In the homework assignment, you will derive the rates of convergence for the EM method for the geometric Brownian motion empirically. However, it is necessary to derive these rates theoretically as for arbitrary SDEs, it is not possible to write an exact analytical solution. The rates of convergence tell us how close the analytical solution is to the numerical solution.

Also, you’ll only estimate \(p\) at the end of the interval i.e., \(t = T\). This is technically not correct. We should find a \(p\) that works for each time step \(t_i\). However, this is computationally expensive and the assumption is that error grows with time so that the error at the end of the interval is the largest.

13.7 Final Remarks

The EM method has a slower rate of strong convergence compared to weak convergence. This is because even though the EM method is a natural extension of the Euler method for ODEs, there are second order terms in the Itô formula (chain rule for stochastic processes) that contribute to the error. This is fixed in the Milstein method, which is a second order method for solving SDEs. However, the Milstein method is more computationally expensive compared to the EM method and has the same weak rate of convergence as the EM method.

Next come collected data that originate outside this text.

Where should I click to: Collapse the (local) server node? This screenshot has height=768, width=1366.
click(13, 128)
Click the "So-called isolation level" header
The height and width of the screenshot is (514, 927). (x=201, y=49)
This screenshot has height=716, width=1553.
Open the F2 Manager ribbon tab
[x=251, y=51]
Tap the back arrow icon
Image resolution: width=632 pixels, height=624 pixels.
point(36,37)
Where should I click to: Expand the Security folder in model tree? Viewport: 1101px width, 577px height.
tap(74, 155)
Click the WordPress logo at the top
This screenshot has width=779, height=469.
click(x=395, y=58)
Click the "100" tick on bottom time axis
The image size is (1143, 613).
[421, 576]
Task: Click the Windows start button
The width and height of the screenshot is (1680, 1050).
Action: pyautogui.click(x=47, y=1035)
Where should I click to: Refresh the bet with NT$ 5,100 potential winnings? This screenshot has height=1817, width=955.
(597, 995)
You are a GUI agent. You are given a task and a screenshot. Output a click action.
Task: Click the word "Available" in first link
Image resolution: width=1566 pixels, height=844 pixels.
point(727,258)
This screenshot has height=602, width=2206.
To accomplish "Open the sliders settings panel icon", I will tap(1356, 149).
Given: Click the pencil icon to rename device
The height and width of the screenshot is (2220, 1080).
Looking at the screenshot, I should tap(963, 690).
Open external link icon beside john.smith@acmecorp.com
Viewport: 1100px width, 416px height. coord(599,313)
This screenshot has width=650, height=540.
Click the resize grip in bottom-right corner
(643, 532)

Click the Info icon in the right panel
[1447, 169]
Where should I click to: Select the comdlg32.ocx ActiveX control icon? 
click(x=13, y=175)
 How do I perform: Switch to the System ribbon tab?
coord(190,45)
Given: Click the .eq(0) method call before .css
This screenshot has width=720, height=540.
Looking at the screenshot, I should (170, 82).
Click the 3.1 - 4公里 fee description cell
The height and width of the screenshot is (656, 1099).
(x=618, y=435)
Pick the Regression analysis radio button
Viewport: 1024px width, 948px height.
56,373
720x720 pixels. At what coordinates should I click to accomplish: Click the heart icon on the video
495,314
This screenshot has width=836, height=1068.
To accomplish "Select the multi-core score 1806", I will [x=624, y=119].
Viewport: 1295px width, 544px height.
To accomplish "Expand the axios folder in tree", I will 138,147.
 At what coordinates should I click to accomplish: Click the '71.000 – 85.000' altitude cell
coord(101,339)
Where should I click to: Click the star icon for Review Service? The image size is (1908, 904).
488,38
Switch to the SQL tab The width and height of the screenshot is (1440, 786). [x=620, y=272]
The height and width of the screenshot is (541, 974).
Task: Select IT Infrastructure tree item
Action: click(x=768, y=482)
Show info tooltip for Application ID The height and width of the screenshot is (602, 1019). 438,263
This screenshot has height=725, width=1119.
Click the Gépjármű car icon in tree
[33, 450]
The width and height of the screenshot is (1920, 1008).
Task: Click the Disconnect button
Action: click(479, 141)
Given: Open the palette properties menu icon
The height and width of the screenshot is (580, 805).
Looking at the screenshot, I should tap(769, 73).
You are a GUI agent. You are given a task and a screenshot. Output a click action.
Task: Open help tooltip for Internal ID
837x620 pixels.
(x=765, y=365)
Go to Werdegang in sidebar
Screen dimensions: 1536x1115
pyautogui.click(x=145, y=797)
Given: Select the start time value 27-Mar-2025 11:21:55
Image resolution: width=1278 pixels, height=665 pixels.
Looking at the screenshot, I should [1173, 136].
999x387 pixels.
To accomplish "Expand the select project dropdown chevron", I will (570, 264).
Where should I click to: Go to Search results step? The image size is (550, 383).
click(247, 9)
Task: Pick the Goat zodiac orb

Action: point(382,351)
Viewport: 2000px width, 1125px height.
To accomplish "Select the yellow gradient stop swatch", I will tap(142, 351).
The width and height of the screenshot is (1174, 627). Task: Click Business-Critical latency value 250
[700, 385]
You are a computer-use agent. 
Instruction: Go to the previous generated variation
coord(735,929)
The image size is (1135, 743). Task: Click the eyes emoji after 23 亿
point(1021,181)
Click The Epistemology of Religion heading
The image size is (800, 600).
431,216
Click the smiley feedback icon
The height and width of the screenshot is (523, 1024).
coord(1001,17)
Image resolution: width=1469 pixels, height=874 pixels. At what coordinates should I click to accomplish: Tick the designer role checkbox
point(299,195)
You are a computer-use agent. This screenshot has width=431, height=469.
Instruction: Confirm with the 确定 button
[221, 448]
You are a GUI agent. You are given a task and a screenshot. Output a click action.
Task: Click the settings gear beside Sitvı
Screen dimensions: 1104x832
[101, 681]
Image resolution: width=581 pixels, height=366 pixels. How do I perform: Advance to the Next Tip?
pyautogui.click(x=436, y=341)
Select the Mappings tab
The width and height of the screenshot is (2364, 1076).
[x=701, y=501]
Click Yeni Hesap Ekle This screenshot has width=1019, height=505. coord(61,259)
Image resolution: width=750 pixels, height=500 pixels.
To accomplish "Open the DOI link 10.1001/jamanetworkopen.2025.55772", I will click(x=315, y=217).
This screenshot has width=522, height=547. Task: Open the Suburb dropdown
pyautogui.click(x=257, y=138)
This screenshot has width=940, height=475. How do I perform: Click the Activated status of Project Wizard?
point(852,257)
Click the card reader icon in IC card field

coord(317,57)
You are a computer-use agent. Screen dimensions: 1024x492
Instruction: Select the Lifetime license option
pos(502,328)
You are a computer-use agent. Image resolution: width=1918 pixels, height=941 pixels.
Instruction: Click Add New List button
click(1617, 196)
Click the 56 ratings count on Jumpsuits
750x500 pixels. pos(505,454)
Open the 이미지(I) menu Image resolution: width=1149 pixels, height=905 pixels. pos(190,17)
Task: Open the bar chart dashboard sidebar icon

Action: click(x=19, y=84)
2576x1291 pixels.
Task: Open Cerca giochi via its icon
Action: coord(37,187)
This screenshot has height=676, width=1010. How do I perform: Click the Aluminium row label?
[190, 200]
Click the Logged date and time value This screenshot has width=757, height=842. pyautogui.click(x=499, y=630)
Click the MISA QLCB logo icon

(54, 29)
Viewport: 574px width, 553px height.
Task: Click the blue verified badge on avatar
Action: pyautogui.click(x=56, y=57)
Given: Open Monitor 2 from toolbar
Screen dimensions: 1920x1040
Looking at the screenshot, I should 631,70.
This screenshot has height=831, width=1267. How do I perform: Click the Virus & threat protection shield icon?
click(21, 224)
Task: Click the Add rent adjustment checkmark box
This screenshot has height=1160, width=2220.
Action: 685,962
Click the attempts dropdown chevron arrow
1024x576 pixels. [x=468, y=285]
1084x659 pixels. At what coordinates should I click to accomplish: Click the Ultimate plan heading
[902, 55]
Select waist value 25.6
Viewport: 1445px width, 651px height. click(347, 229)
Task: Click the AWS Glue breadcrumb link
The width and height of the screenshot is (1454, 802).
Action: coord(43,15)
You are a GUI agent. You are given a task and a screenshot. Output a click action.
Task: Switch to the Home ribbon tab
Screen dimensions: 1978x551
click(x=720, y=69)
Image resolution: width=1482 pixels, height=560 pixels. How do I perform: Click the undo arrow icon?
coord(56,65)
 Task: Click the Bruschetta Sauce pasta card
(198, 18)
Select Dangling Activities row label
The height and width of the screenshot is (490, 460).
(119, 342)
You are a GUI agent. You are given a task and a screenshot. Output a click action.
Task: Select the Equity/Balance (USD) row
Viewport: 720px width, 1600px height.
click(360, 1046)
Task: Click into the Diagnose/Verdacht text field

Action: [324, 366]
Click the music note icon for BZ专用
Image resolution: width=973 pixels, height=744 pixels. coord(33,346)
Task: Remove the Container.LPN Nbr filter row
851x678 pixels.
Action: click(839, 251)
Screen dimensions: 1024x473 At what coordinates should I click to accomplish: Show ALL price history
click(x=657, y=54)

Trade-offs in SDE Numerical Methods
  • Euler-Maruyama: Simple to implement, but slower strong convergence.
  • Milstein: Better strong convergence, but requires computing derivatives of the diffusion coefficient \(b(x,t)\).
  • Higher-order methods: Exist but are significantly more complex and computationally expensive.